If saving seeds sounds intimidating, you’re not alone and great news: there are so many ways to begin. Here is one: Choose a plant culturally meaningful for you that you love to grow, preferably an open-pollinated annual that’s easy to save. Tomatoes totally count! Save seeds from the first fruit as well as plants that overall embody health, abundance and resilience. And though seed saved from an F1 Hybrid plant will grow (often dramatically!) different from its parent, this diversity can become the foundation of a new variety the world hasn’t seen before, and how fabulous is that? If you’d love to dig deeper into seedkeeping, this is why we made Fruition’s free online course, Saving Our Seeds, Saving Ourselves, for you and for us all.
(Re-)Connect with each other. Since profit-driven cultures of dependency have chipped away at interconnected seedcare networks, we must take active efforts to weave such networks stronger than ever, learning/unlearning/relearning the relationships and responsibilities we have to one another, even across continents. While I grew up saving seeds in my father’s garden in the United States, policies promoted by the U.S., among others, have in fact criminalized families in myriad countries for saving seeds their communities have carried for countless generations. What happens if we truly feel such outcomes first and foremost as an unacceptable attack on the culture and lifeways of those involved – and also as a significant threat to visions of diversity and resilience?
Let’s tune in to Indigenous seedkeepers and peasant farmers the world over – and note that their current calls include an end to policies like UPOV.
Never heard of UPOV? Thanks to GRAIN for sharing “UPOV: The Great Seed Robbery” – a fabulous nutshell-version of this story in less than 3 awesomely-animated minutes. Share it with a friend!
Follow groups organizing around seed-sovereignty issues – including La Via Campesina, African Food Sovereignty Alliance, North American Food Sovereignty Alliance, and more.
Finally – (re-) connect with ourselves.
Take a deep breath.
The deepest breath you’ve breathed all day.

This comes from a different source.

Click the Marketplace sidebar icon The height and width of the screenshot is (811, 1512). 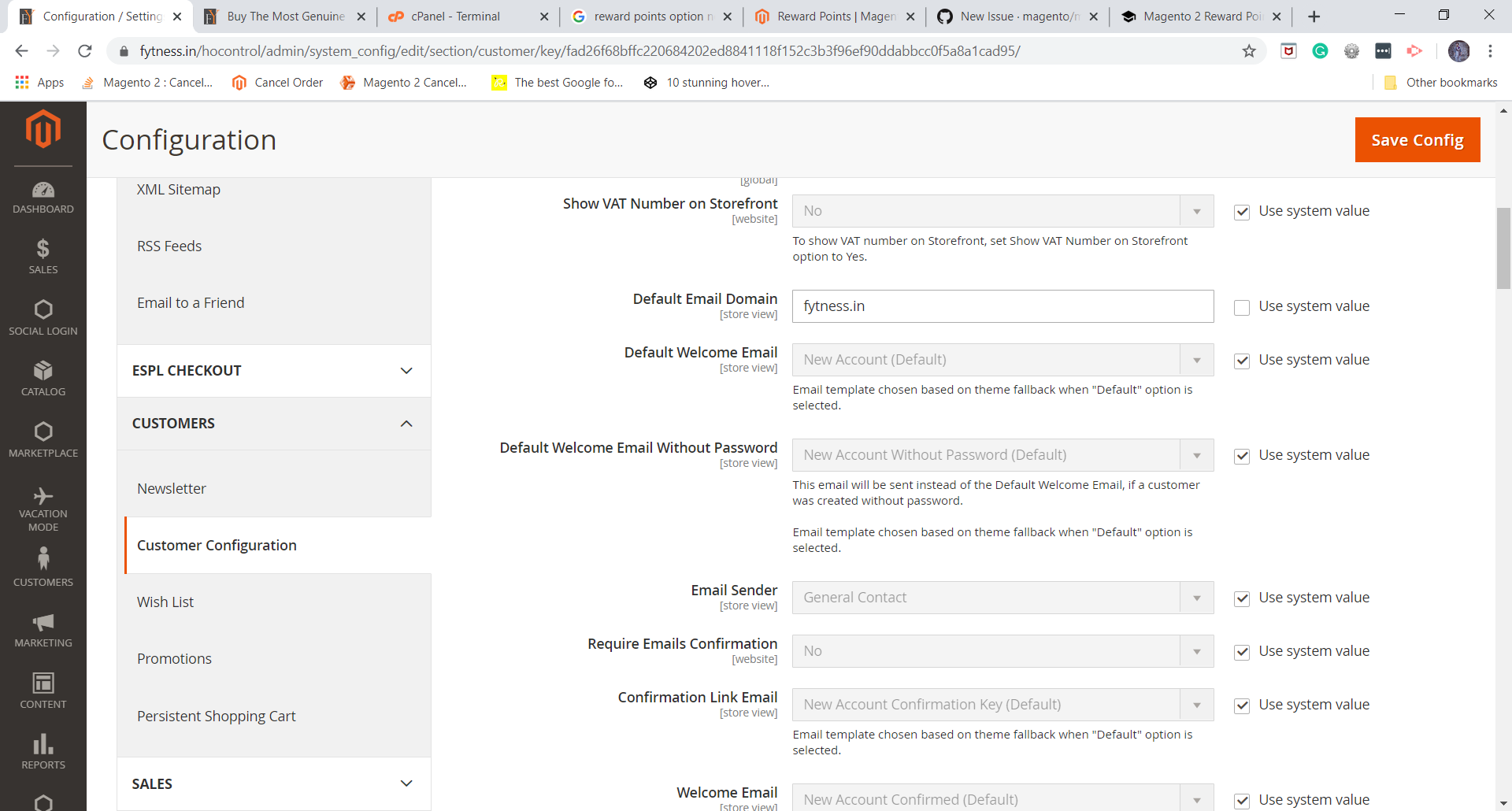tap(43, 439)
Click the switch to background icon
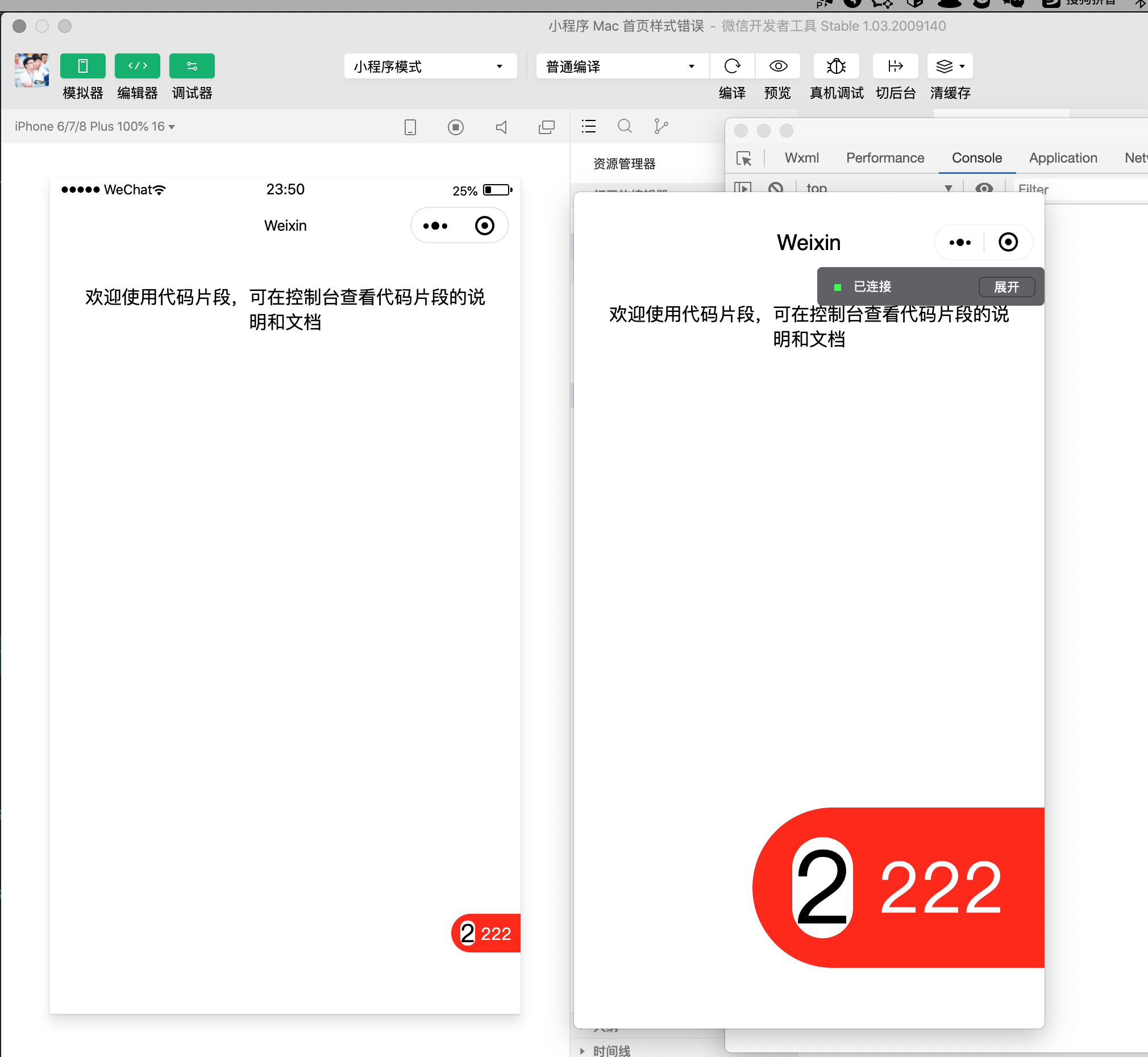The height and width of the screenshot is (1057, 1148). tap(895, 66)
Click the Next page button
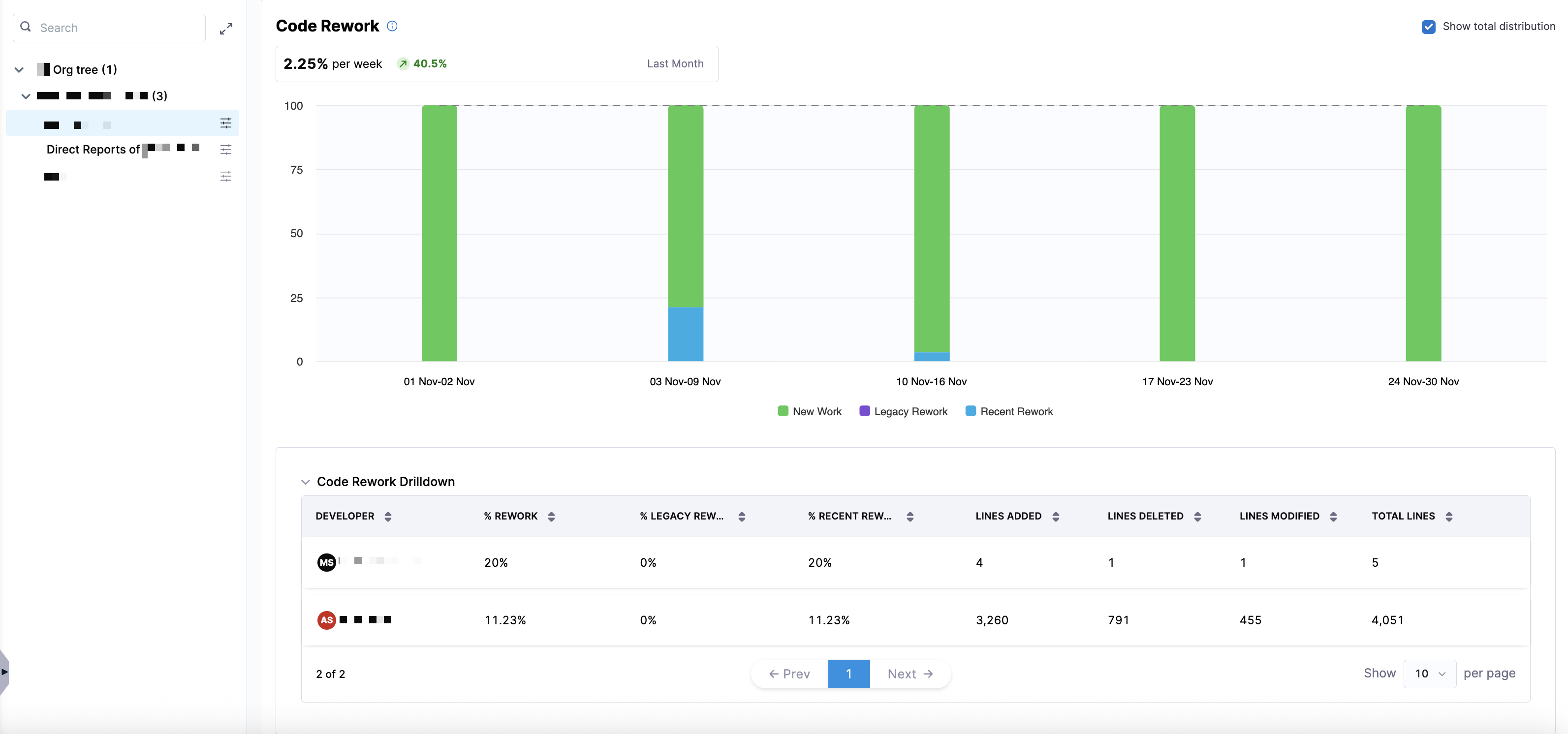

Before you exhale, imagine the love you have for a dear beloved; perhaps your child, your friend, your nibling**, your sibling, your dog, your partner, or your parent.
Imagine, for a moment, the love you have for seeds in your hand as you sow them, shining and deceptively small.
Now imagine, for a moment, all our ancestors, both plant and humxn, all the moments and generations of promise and pain, all that perseverance and all those dreams, all that love and potential amplified into this moment.
Take another breath.
You are not alone.
You are so loved.
Resilience is our inheritance, yours and mine.
Deepening respectful relationships with our family both humxn and plant is the work of a lifetime.
Sharing what we love to amplify the abundance of all becomes our gift as well as our responsibility.
May we continue to (un)learn as new ways of being sprout within and around us.
Together, we commit to becoming good ancestors for all generations and species to come and give thanks for the gardens that grow us more than we grow them.
Enjoy every moment and every bite!
Sow Seeds & Sing Songs,
*Humxn is a gender neutral term expanding the masculine histories of 'human.’
**Nibling is a gender neutral term expanding the binary of ‘niece’ and ‘nephew.’
Petra Page-Mann is the co-owner and founder of Fruition Seeds in Naples, NY.